*TEXT EXCERPT*

There is a need for a consumers’ guide to environmental assessment tools . The European Commission has mandated the European standards organisation, CEN, to develop a standardised system for assessing the environmental performance of buildings. This work began in 2004 and was expected to be completed in late 2009. Meanwhile, several other national schemes have been developed to suit national circumstances, such as Ecoquantum (Netherlands); LEGEP (Germany); Haute Qualitié Environnementale (France). In Spain, the US LEED system has been used to assess sustainable building in public projects.
In the UK and USA, market leaders such as BREEAM and LEED dominate the field. While these two systems are well-known, the selection of building materials and methods represents only a small part of the tool. Generally BREEAM and LEED are seen as making a useful contribution to advancing the cause of greener buildings but they are not without their critics.
Many maintain that a LEED certification plaque is no guarantee that a building deserves accolades for good green design. Industry professionals commonly complain that the credit system unevenly recognizes energy use. For example, because each LEED credit is worth one point (out of a possible 69), it’s possible for a building to receive 26 points – enough for a plaque – without obtaining a single point for energy efficiency.
This is arguably the most important green building metric, and critics note that this loophole allows owners to slap a few green elements – from a green roof to preferred parking spaces for hybrid vehicles – on top of an otherwise conventional building in order to score easy LEED points.
Key components of a full life cycle inventory for construction products
In 2004, the Green Building Alliance, a Pittsburgh-based coalition of environmental groups, compiled an anonymous electronic survey of architects, engineers, contractors, and others who had worked on green building projects. On a recent building, one respondent had received one LEED point for installing a $395 bike rack, the same score as for a $1.3 million heat recovery system that would help save the owner around $500,000 annually in energy costs.
The US Green Building Council promotes the LEED system of assessment and recently in the UK, a Green Building Council has also been established. Similar organisations exist in Australia and other countries. In addition to such overall methods of assessing buildings, there is a maze of systems for assessing the environmental impact of materials. These are sometimes taken into account in building design assessment tools, but not always.
In 1988, a Construction Products Directive was adopted by the European Union and is currently being considered for amendment. It had been hoped that this would lead to a harmonisation of environmental standards for building products throughout Europe. Even though many building products now exhibit the “CE” mark, this does not provide any guidance to its environmental provenance. While a number of EU measures have driven forward the agenda for sustainable construction, in particular, pressure to reduce pollution and remove toxic chemicals from buildings, there has not been an overall strategy for sustainable construction.
Tools for assessing environmental performance
There are two important tools that are used to assess environmental performance of construction products – Environmental Product Declarations (EPDs) and Life Cycle Assessment (LCA).
In fact, these two tools are closely linked, as an EPD uses LCA to calculate the magnitude of the impact categories that are included in the declaration.
In order for LCAs and EPDs to be generated for a particular process or product, it is necessary to have reliable and representative life cycle inventory (LCI) data.

*EXERCISE DESCRIPTION*
Translate into Spanish the following sentence from the text on environmental assessment tools for buildings: "In the UK and USA, market leaders such as BREEAM and LEED dominate the field."

*RECORD EXTRACTS*

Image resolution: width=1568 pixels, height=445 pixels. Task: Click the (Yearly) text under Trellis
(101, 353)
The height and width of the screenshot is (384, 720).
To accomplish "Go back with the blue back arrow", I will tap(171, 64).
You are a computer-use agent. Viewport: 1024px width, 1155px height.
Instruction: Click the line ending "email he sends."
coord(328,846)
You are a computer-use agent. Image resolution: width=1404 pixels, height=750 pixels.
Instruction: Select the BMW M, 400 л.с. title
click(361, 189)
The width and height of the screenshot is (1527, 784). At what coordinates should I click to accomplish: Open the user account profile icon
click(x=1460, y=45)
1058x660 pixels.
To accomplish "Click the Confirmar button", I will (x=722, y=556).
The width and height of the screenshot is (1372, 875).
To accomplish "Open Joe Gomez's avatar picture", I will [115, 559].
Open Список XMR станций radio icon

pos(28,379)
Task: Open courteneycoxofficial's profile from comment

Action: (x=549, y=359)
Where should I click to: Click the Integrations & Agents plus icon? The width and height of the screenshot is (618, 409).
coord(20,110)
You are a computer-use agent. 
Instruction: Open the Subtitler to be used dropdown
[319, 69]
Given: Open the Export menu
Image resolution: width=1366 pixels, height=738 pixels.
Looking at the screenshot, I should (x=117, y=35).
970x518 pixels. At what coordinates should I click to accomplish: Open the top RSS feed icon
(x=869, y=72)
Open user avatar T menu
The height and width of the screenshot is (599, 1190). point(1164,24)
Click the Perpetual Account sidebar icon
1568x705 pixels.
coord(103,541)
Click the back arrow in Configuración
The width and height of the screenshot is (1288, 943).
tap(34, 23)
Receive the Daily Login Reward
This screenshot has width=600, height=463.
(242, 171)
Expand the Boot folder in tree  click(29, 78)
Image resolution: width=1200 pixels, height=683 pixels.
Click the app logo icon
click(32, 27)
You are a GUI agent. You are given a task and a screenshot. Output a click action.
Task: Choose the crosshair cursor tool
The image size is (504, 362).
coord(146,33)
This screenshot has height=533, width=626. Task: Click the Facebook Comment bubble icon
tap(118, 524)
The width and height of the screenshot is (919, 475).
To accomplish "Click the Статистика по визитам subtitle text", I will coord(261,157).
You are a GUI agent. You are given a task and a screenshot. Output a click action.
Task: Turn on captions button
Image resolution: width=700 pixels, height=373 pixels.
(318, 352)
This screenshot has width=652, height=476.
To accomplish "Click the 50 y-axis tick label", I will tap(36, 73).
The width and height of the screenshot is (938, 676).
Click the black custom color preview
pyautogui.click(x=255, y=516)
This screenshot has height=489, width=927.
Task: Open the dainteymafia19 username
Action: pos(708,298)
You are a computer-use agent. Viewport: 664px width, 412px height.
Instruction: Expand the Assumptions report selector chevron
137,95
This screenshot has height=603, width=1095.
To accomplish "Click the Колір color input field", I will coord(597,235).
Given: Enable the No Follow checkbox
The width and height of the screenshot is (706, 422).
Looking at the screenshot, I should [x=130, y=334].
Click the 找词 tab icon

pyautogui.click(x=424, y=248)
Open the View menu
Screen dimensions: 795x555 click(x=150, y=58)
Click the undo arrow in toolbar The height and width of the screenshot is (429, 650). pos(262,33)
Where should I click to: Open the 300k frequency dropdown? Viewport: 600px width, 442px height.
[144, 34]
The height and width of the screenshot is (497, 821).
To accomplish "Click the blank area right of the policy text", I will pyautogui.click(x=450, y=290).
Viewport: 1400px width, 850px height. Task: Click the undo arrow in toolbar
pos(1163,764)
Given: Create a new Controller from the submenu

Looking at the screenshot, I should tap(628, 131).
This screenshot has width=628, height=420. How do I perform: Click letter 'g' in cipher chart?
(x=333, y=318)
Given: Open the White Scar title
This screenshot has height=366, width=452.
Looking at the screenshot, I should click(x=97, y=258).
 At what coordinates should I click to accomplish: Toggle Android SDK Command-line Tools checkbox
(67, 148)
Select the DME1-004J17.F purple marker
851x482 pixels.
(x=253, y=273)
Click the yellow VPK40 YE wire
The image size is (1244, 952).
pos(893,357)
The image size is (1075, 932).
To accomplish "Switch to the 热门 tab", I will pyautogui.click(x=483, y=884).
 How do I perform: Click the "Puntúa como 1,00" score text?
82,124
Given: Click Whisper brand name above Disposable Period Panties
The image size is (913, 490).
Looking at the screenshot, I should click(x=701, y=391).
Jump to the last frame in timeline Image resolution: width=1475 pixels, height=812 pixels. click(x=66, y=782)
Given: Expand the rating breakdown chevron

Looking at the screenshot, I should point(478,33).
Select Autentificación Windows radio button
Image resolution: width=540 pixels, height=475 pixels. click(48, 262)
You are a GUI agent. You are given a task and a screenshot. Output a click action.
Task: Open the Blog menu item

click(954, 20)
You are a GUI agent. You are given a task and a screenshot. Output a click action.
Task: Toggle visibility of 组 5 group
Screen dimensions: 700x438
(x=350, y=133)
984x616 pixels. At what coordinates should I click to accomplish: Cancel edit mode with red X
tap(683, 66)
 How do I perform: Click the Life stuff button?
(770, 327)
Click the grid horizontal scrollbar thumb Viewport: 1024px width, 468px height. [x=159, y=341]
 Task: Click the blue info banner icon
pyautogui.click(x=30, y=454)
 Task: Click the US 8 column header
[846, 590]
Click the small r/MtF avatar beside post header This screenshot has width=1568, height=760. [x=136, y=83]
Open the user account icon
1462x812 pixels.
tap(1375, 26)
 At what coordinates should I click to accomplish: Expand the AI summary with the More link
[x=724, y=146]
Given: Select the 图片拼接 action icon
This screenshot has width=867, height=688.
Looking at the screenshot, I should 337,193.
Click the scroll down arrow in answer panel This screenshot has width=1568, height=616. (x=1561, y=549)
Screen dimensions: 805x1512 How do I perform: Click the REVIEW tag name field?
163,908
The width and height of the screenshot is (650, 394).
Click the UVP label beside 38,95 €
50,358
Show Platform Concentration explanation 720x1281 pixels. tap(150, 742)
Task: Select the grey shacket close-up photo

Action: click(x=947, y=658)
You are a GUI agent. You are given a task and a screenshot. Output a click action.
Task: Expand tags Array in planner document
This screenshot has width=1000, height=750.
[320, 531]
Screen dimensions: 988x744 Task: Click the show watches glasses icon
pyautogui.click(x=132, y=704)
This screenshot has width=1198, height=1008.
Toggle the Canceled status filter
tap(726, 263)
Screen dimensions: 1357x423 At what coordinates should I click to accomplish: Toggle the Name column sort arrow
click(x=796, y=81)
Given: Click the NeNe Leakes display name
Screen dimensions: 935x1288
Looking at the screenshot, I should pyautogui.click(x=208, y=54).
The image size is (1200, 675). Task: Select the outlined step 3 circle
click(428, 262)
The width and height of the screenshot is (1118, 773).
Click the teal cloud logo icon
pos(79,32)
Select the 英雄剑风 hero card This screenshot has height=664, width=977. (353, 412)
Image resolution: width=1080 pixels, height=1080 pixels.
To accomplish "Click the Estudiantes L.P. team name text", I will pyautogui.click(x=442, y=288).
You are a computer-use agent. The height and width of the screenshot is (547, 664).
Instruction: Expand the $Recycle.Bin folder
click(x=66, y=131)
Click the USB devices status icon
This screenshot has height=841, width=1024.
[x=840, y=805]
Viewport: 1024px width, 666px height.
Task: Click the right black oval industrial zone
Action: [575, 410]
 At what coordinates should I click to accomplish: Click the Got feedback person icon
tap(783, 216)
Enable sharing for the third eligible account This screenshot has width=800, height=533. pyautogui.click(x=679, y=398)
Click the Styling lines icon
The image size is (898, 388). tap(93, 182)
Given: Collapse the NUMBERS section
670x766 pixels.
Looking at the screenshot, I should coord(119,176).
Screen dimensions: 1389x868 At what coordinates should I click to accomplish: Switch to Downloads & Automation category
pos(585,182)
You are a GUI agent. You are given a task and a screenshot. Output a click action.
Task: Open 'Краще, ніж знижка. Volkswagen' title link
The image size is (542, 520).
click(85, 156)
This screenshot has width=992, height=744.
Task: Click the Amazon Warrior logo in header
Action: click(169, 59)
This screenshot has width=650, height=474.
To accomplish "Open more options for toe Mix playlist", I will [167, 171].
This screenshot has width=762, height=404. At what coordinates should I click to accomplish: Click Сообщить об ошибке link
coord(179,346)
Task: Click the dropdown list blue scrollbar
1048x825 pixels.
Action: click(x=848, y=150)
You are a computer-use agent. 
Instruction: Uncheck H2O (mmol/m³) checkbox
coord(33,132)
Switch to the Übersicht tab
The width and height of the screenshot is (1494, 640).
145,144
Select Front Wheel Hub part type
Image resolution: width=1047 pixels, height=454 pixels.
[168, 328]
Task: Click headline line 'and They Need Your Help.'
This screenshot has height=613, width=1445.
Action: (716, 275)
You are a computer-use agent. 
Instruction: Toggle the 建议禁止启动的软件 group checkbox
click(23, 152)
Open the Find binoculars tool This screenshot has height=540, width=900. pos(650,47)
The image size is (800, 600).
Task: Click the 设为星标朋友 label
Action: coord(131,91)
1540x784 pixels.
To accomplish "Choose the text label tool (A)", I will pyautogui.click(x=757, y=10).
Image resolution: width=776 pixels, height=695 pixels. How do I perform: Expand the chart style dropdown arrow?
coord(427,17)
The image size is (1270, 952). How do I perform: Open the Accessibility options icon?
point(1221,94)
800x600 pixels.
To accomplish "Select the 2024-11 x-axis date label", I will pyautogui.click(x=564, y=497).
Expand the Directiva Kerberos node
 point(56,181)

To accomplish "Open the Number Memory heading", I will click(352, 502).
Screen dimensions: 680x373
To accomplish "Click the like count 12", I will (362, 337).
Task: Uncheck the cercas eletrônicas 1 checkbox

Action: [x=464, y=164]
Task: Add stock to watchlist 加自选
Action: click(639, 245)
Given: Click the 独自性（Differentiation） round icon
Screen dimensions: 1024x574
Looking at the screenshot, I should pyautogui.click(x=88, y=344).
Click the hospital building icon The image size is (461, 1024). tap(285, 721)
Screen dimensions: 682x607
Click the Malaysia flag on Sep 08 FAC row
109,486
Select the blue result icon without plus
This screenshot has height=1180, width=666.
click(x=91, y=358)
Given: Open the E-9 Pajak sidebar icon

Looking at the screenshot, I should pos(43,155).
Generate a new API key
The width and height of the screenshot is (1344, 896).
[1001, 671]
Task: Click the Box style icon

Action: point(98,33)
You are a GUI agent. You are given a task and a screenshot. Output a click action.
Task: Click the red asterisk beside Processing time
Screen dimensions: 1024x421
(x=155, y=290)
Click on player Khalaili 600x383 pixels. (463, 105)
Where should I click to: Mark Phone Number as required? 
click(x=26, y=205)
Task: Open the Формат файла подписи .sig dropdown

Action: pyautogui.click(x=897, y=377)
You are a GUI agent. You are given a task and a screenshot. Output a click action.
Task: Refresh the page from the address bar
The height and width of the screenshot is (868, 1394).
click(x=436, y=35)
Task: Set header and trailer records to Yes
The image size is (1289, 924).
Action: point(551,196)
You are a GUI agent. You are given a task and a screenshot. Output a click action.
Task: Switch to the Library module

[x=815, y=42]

*OUTPUT BELOW*
En el Reino Unido y en los Estados Unidos, líderes del mercado como BREEAM y LEED dominan el sector.